**Consigne écrite:**
Pourriez-vous prolonger le texte sur le Carrefour jeunesse emploi de l'Outaouais en partant de sa dernière phrase ?

-------- Texte source

Le parcours inspirant de Martine Morissette, femme de tête et de cœur, directrice générale retraitée du CJEO

Ce qu’il faut savoir du Carrefour jeunesse emploi de l’Outaouais (CJEO)

  • Le Carrefour jeunesse emploi de l’Outaouais (CJEO) est né en 1984. Il fête donc cette année 40 ans d’engagement envers la jeunesse!
  • Le CJEO est le premier Carrefour jeunesse emploi (CJE) du Québec et donc la référence pour tous les autres CJE qui ont vu le jour par la suite.
  • Les CJE sont des organismes communautaires autonomes engagés auprès des jeunes de 16 à 35 ans qui veulent cheminer vers l’emploi, les études, l’entrepreneuriat ou réaliser un projet d’avenir.
  • Les CJE sont gérés par des conseils d’administration indépendants dans lesquels sont engagés près de 1000 bénévoles.
  • Depuis la création en Outaouais du premier CJE jusqu’à aujourd’hui, plus de 800 000 jeunes ont accompagnés par 1500 intervenants œuvrant au sein de 110 CJE implantés dans chacune des 17 régions du Québec.
  • Entre le CJEO et le Fond Solidarité Sud, il y a une histoire d’amitié et de solidarité autour du désir commun de soutenir les aspirations des jeunes (au Nord comme au Sud) et de s’en donner les moyens en développant l’autonomie financière de nos organisations.

----------------
-------- Contenu des données

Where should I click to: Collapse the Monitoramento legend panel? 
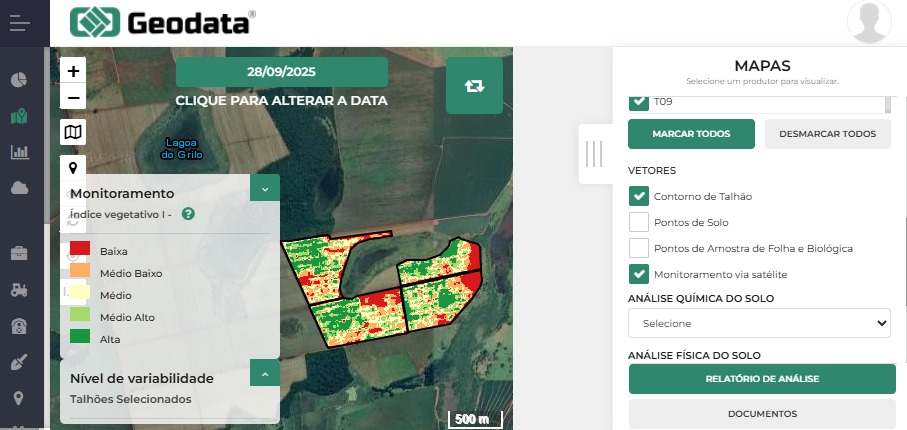pos(264,188)
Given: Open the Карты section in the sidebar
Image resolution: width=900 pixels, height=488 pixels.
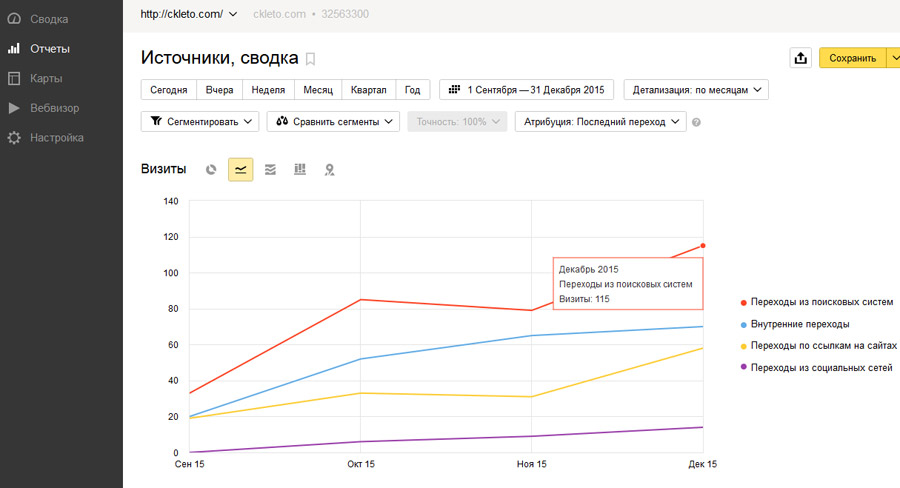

----------------

**Résultat de l'exercice:**
Ce qu’il faut savoir de Martine Morissette

Après 35 ans d’un travail qu’elle a adoré, Martine Morissette a pris sa retraite en 2022 en laissant les commandes du Carrefour Jeunesse Emploi de l’Outaouais (CJEO) à sa complice professionnelle depuis 25 ans, Josée Cousineau.

Martine a joué un rôle de premier dans l’engagement du CJEO avec le Fonds Solidarité Sud depuis ses tout débuts en 2010. Récit d’une complicité sur plusieurs décennies avec une femme engagée, batailleuse et surtout très déterminée.

« Je suis originaire de Mont-Joli, dans le bas du fleuve. J’ai passé une grande partie de ma jeunesse dans le Grand Nord du Québec et au Labrador avec mes parents, mes deux grands frères et ma petite sœur. Au début de ma vie de jeune adulte, j’ai accompagné pendant plus de 10 ans ma jeune sœur aux prises avec la leucémie.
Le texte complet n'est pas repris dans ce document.